Dolci scelte (Candy Jar): recensione del film Netflix con Helen Hunt
La nostra recensione di Dolci scelte (Candy Jar il titolo originale), film Netflix del 2018 con Sami Gayle e Jacob Latimore, Helen Hunt, Christina Hendricks e Uzo Aduba
Dolci scelte (Candy Jar il titolo originale) è un film del 2018 scritto da Chad Klitzman e diretto da Ben Shelton. I protagonisti del film sono i giovani Sami Gayle e Jacob Latimore, affiancati dalle più esperte Helen Hunt, Christina Hendricks e Uzo Aduba. Dolci scelte è disponibile su Netflix dal 27 aprile.
Lona (Sami Gayle) e Bennett (Jacob Latimore) sono due campioni di dibattito del loro liceo, perennemente in lotta e in disaccordo fra loro ma accomunati dalla voglia di accedere alle più prestigiose università americane. Costretti a collaborare per continuare a inseguire i propri sogni, i due scoprono di essere più simili di quanto sono disposti ad ammettere, coinvolgendo nella trasformazione del loro rapporto anche le rispettive madri Julia (Uzo Aduba) e Amy (Christina Hendricks).
Dolci scelte: una pellicola adolescenziale a tratti gradevole ma fondamentalmente innocua
Fin dai primi minuti, è chiaro anche agli spettatori meno smaliziati dove Dolci scelte andrà a parare: un rapporto controverso fra due ragazzi competitivi che si addolcisce sempre più, affiancato da una consistente dose di sani e positivi principi e da un irrobustimento del rapporto fra genitori e figli. Un classico canovaccio da film su e per famiglie, senza particolari pretese a livello tecnico o di contenuti, che viene però reso accettabile e a tratti persino gradevole da un efficace gruppo di interpreti, capaci di trarre il meglio possibile dai rispettivi personaggi.

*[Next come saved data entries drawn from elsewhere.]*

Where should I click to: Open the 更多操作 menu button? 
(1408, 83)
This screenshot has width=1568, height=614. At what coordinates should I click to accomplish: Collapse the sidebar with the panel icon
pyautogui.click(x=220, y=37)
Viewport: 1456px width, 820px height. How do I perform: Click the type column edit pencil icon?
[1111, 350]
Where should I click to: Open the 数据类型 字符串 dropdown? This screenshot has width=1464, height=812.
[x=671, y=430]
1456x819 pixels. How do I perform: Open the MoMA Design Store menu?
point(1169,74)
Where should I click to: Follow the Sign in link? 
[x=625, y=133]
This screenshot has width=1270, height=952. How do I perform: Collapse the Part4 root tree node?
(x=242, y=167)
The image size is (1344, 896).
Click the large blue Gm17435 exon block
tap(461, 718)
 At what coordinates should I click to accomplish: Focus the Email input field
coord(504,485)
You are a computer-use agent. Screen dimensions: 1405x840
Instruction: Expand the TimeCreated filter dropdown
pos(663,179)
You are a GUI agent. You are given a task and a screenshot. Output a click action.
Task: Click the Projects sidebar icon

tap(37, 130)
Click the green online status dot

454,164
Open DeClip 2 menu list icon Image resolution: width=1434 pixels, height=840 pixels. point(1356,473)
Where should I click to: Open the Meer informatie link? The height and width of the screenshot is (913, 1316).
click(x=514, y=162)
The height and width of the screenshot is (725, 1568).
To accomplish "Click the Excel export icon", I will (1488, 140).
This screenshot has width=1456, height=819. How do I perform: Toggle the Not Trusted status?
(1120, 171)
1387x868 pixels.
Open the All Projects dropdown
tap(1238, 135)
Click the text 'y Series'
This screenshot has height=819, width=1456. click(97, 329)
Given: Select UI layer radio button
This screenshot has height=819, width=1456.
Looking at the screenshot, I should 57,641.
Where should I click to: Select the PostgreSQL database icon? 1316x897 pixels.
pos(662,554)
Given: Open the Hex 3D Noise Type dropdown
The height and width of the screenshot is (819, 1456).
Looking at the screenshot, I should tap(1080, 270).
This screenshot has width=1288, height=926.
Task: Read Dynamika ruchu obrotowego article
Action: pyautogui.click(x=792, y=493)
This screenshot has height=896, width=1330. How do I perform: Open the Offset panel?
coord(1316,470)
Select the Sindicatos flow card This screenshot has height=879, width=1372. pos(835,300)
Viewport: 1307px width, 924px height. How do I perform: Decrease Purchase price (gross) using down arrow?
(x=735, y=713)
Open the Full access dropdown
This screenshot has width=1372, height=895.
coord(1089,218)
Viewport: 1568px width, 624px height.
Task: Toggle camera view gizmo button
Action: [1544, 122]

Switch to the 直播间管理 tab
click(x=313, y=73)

A spiccare è soprattutto il premio Oscar Helen Hunt, che nei panni di un’assistente scolastica particolarmente libertina e aperta di vedute diventa il perfetto contraltare all’anomala seriosità dei due protagonisti adolescenti. Non da meno anche Christina Hendricks e Uzo Aduba (quest’ultima in un ruolo diametralmente opposto alla folle galeotta Crazy Eyes di Orange Is the New Black), capaci di trovare le giuste sfumature fra due donne e madri agli antipodi per cultura ed estrazione sociale, ma accomunate dall’amore per i propri figli e dalla voglia di aiutarli a raggiungere i loro obiettivi. Dal canto loro, Sami Gayle e Jacob Latimore riescono a reggere il peso del film sulle loro spalle, dimostrando (in particolare il secondo) di avere l’espressività e la presenza scenica necessarie a farsi strada nell’ambiente hollywoodiano.
Dolci scelte: un ingenuo ma sincero invito a staccarsi dalla voglia di primeggiare per godere di ciò che ci circonda
Il rovescio della medaglia di Dolci scelte è rappresentato proprio dal suo essere un film fondamentalmente innocuo, ideale contenuto per la programmazione di un canale tv per ragazzi. Tolta la voglia di primeggiare sull’altro di Lana e Bennett e la blanda antipatia fra le rispettive madri, non c’è il minimo contrasto che inneschi un meccanismo narrativo più complesso o almeno una reazione empatica da parte dello spettatore. Il film rimane così sepolto sotto a una patina di buoni sentimenti e mitezza che ne penalizza la riuscita, anche a causa di un comparto tecnico che, dalla regia alla fotografia, passando per il sonoro, risulta sempre oltremodo piatto e ovattato.
Da sottolineare, per una volta, la maggiore efficacia e pertinenza del titolo italiano Dolci scelte rispetto all’originale Candy Jar, che letteralmente significa barattolo di caramelle. I recipienti in questione si trovano sul tavolo della già citata bonaria e confidente consulente scolastica interpretata da Helen Hunt. Un dettaglio che, come prevedibile, non ha alcuna rilevanza ai fini della trama, ma diventa involontariamente una metafora dell’intero film: dolce e a tratti gradevole, ma fondamentalmente privo di personalità e sostanza.
Oltre a qualche convincente e ben interpretato dialogo fra adolescenti e adulti, ciò che rimane di Dolci scelte è l’invito a una generazione e a una società sempre più competitive a staccarsi per un attimo dalla voglia di primeggiare sul prossimo, in modo da poter cogliere le emozioni e le gioie che la vita può regalarci al di là dell’affermazione scolastica o professionale. Un messaggio lanciato con toni inoffensivi ma sinceri, che rendono il film di Ben Shelton una visione accettabile se limitata a un pubblico giovane o giovanissimo ma decisamente insufficiente e inappagante per gli spettatori più maturi.